• ACTIVITY: Give the listing again word for word. Skip the pictures.

• SUPPLIED DATA:
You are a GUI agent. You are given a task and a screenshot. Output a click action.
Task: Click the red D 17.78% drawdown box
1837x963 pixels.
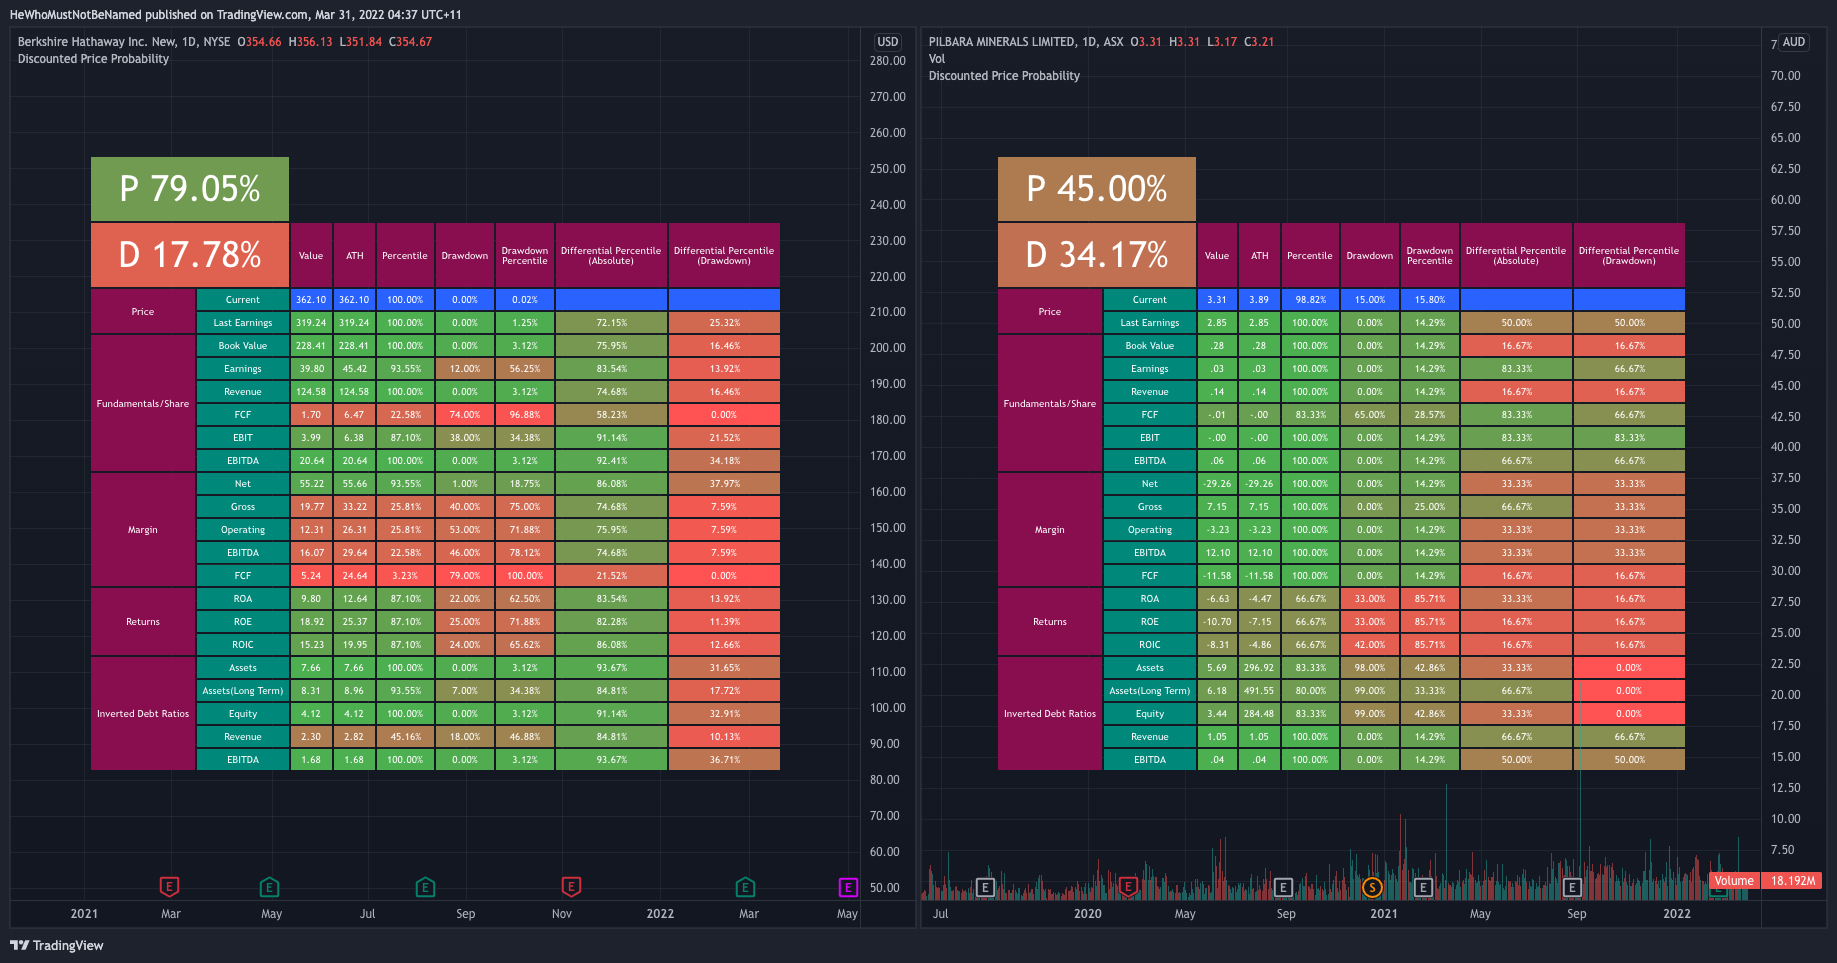[x=190, y=255]

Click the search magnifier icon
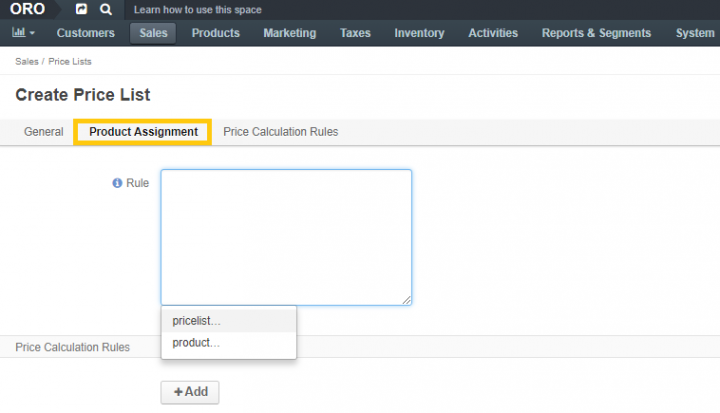[x=106, y=9]
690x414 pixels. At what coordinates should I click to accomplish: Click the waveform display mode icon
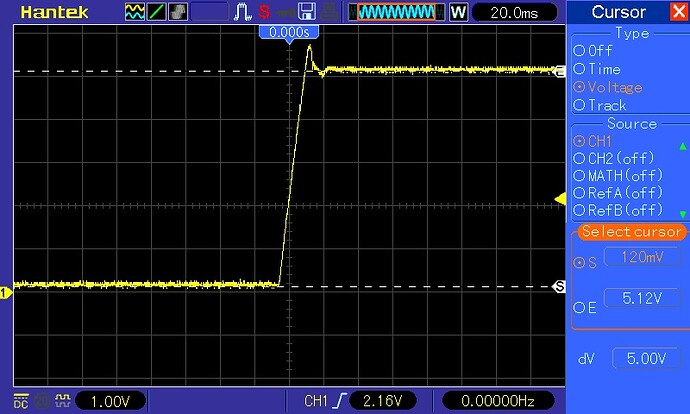135,12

• REPLY:
You are a GUI agent. You are given a task and a screenshot. Output a click action.
Task: Click the red D 17.78% drawdown box
1837x963 pixels.
[x=190, y=255]

Click the search magnifier icon
[x=106, y=9]
690x414 pixels. At what coordinates should I click to accomplish: Click the waveform display mode icon
135,12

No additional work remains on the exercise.